Recently, researchers from the department of sport science at the University of Innsbruck in Austria stood on the slopes at a local ski resort and trained a radar gun on a group of about 500 skiers and snowboarders, each of whom had completed a lengthy personality questionnaire about whether he or she tended to be cautious or a risk taker.

The researchers had asked their volunteers to wear their normal ski gear and schuss or ride down the slopes at their preferred speed. Although they hadn’t informed the volunteers, their primary aim was to determine whether wearing a helmet increased people’s willingness to take risks, in which case helmets could actually decrease safety on the slopes.

What they found was reassuring.

To many of us who hit the slopes with, in my case, literal regularity — I’m an ungainly novice snowboarder — the value of wearing a helmet can seem self-evident.
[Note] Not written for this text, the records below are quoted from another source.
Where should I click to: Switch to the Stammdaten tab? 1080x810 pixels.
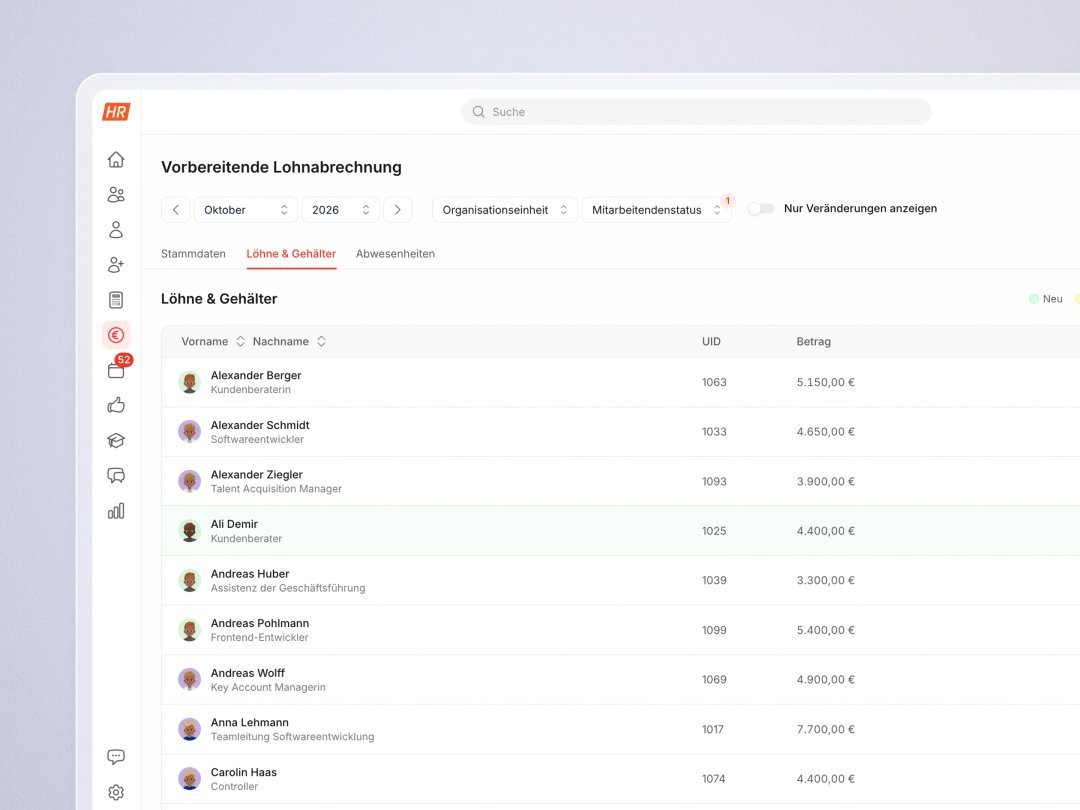(194, 253)
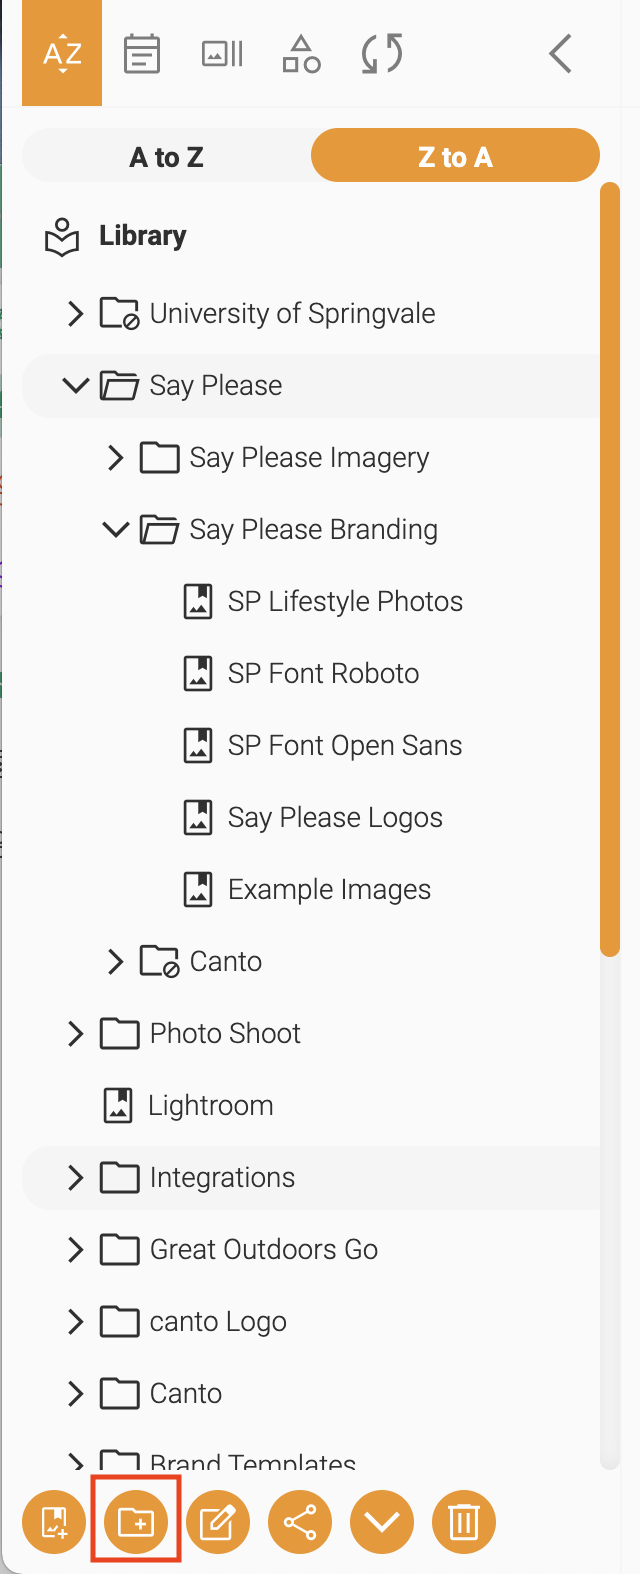Collapse the Say Please Branding folder
Screen dimensions: 640x1574
coord(116,529)
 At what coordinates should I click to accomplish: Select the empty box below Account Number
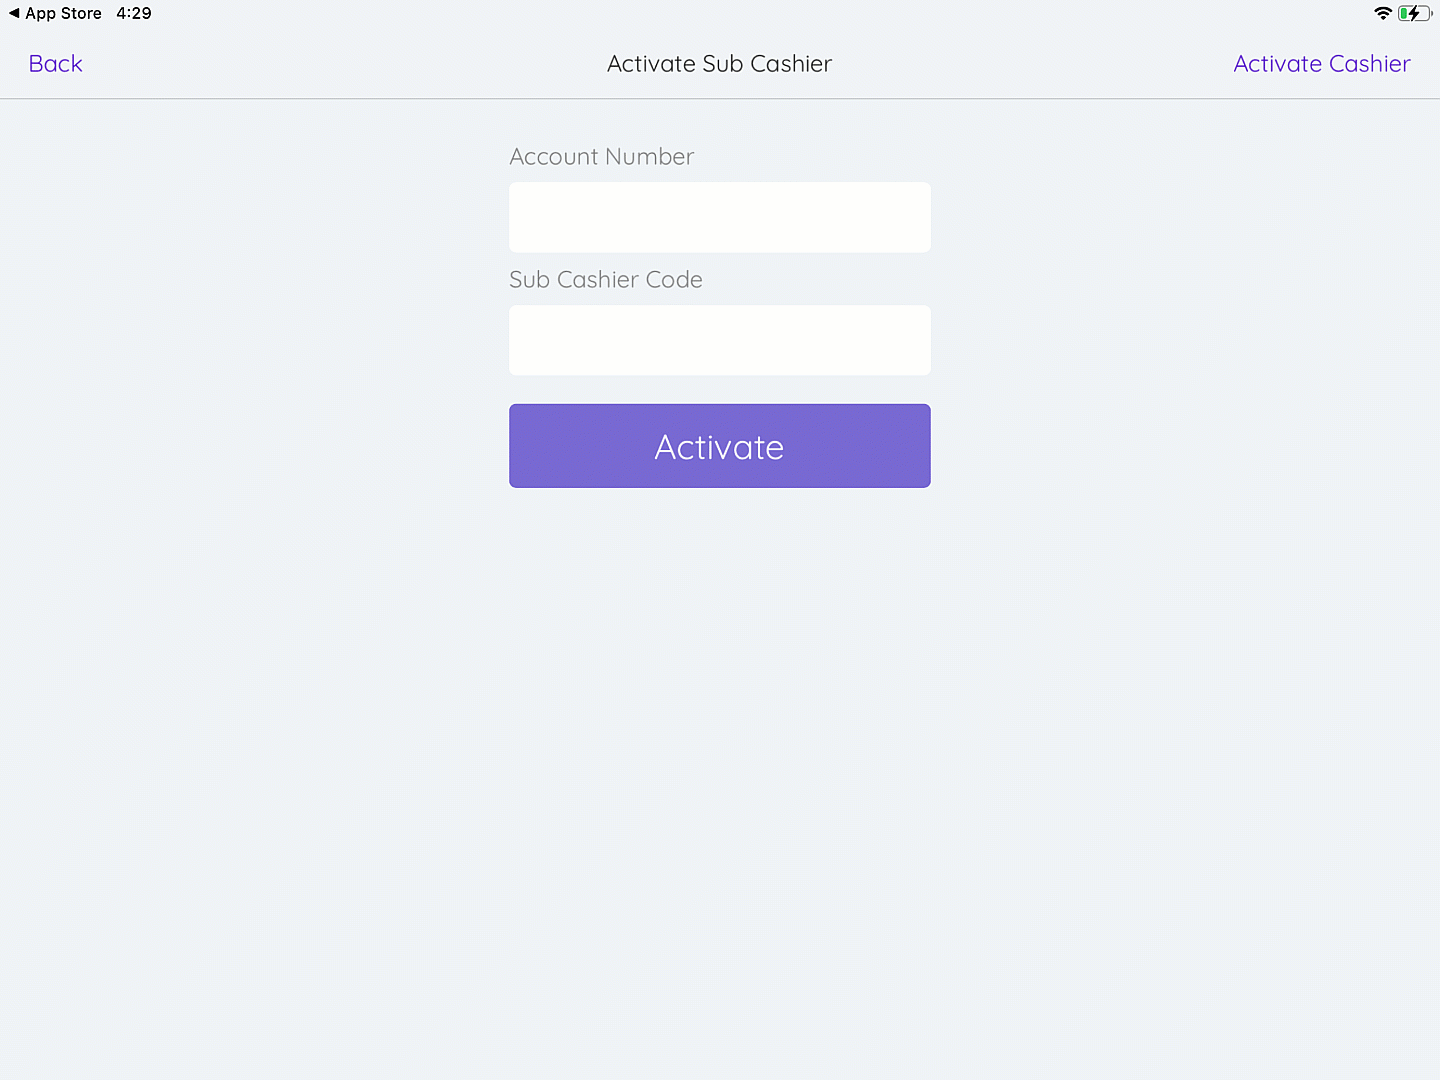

They protect your head from severe injury. During the Big Air finals at the Winter X Games in Aspen, Colo., this past weekend, for instance, 23-year-old Icelandic snowboarder Halldor Helgason over-rotated on a triple back flip, landed head-first on the snow, and was briefly knocked unconscious. But like the other competitors he was wearing a helmet, and didn’t fracture his skull.
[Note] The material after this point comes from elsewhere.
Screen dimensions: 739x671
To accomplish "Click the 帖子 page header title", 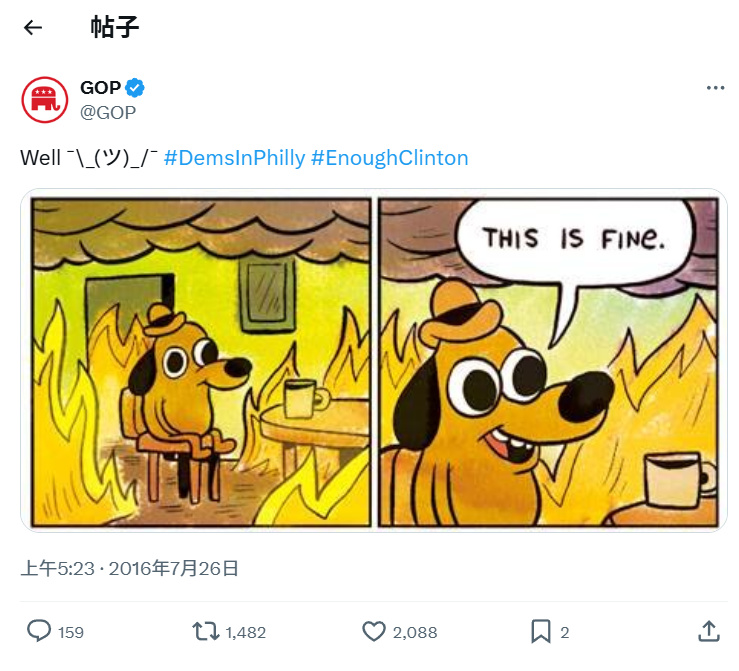I will (115, 27).
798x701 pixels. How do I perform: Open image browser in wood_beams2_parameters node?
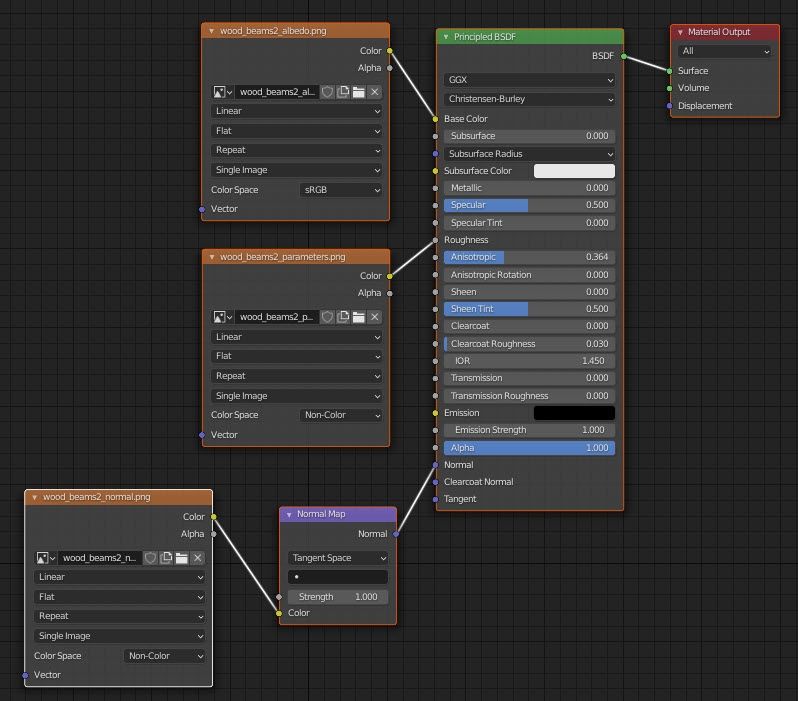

Indeed, studies have concluded that helmets reduce the risk of a serious head injury by as much as 60 percent. But a surprising number of safety experts and snowsport enthusiasts remain unconvinced that helmets reduce overall injury risk.
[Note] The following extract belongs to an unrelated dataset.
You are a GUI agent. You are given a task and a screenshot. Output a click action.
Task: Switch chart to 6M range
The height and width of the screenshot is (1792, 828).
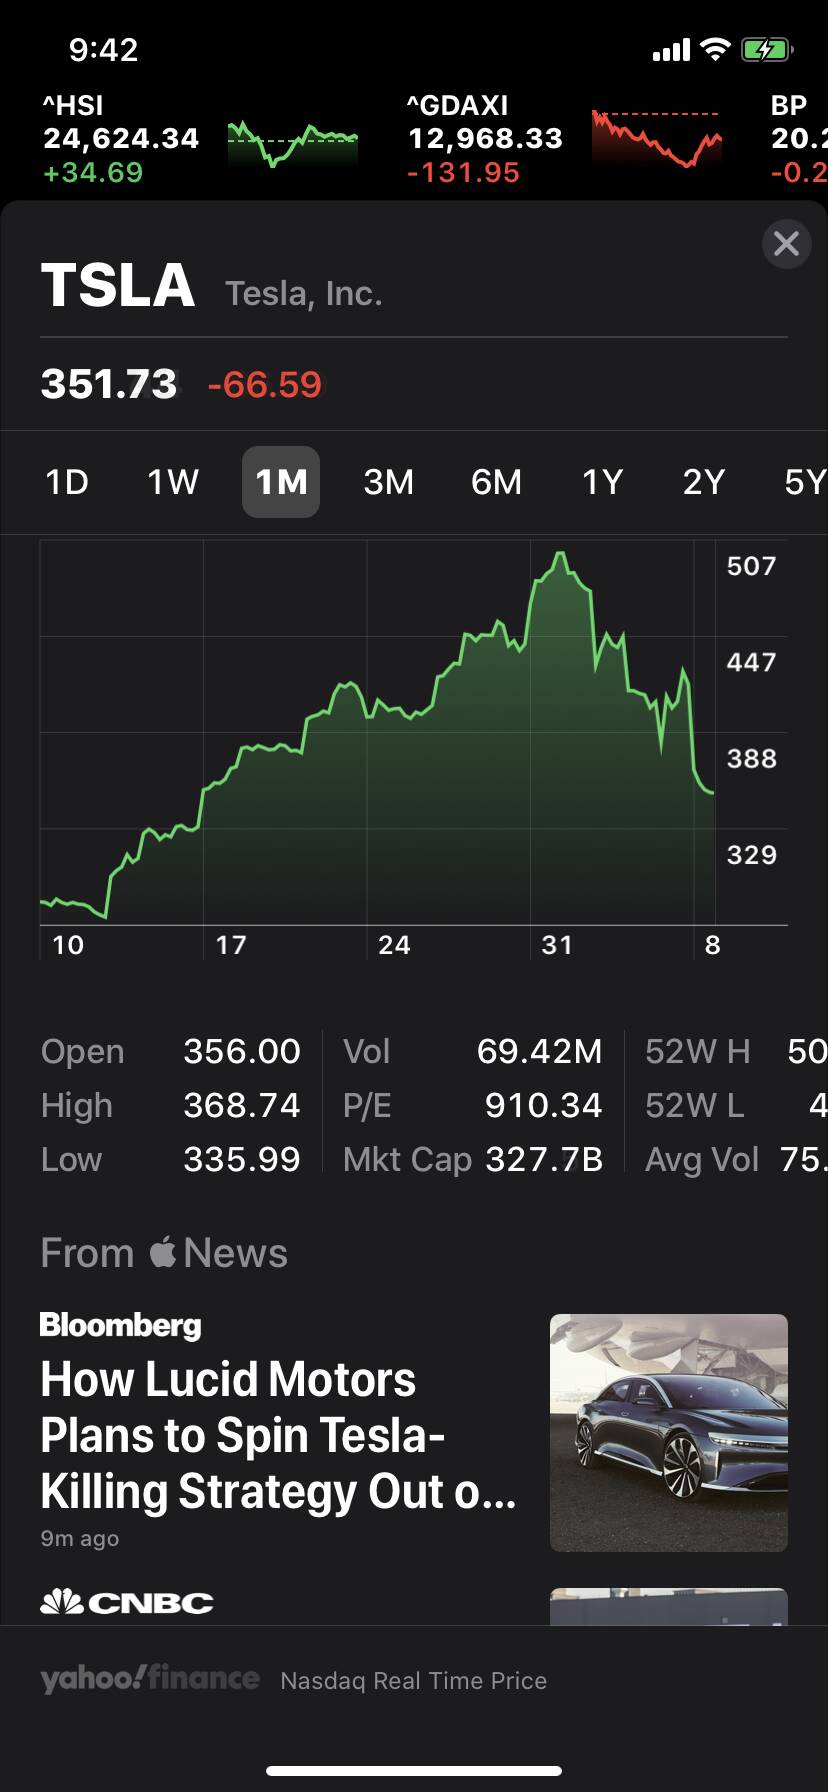click(x=496, y=482)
Why? A telling 2009 survey of ski patrollers from across the country found that 77 percent did not wear helmets because they worried that the headgear could reduce their peripheral vision, hearing and response times, making them slower and clumsier. In addition, many worried that if they wore helmets, less-adept skiers and snowboarders might do likewise, feel invulnerable and engage in riskier behavior on the slopes.

In the past several years, a number of researchers have attempted to resolve these concerns, for or against helmets. And in almost all instances, helmets have proved their value.

In the Innsbruck speed experiment, the researchers found that people whom the questionnaires showed to be risk takers skied and rode faster than those who were by nature cautious. No surprise.

But wearing a helmet did not increase people’s speed, as would be expected if the headgear encouraged risk taking. Cautious people were slower than risk-takers, whether they wore helmets or not; and risk-takers were fast, whether their heads were helmeted or bare.

Interestingly, the skiers and riders who were the most likely, in general, to don a helmet were the most expert, the men and women with the most talent and hours on the slopes. Experience seemed to have taught them the value of a helmet.

Off of the slopes, other new studies have brought skiers and snowboarders into the lab to test their reaction times and vision with and without helmets. Peripheral vision and response times are a serious safety concern in a sport where skiers and riders rapidly converge from multiple directions.

But when researchers asked snowboarders and skiers to wear caps, helmets, goggles or various combinations of each for a 2011 study and then had them sit before a computer screen and press a button when certain images popped up, they found that volunteers’ peripheral vision and reaction times were virtually unchanged when they wore a helmet, compared with wearing a hat. Goggles slightly reduced peripheral vision and increased response times. But helmets had no significant effect.

Even when researchers added music, testing snowboarders and skiers wearing Bluetooth-audio equipped helmets, response times did not increase significantly from when they wore wool caps.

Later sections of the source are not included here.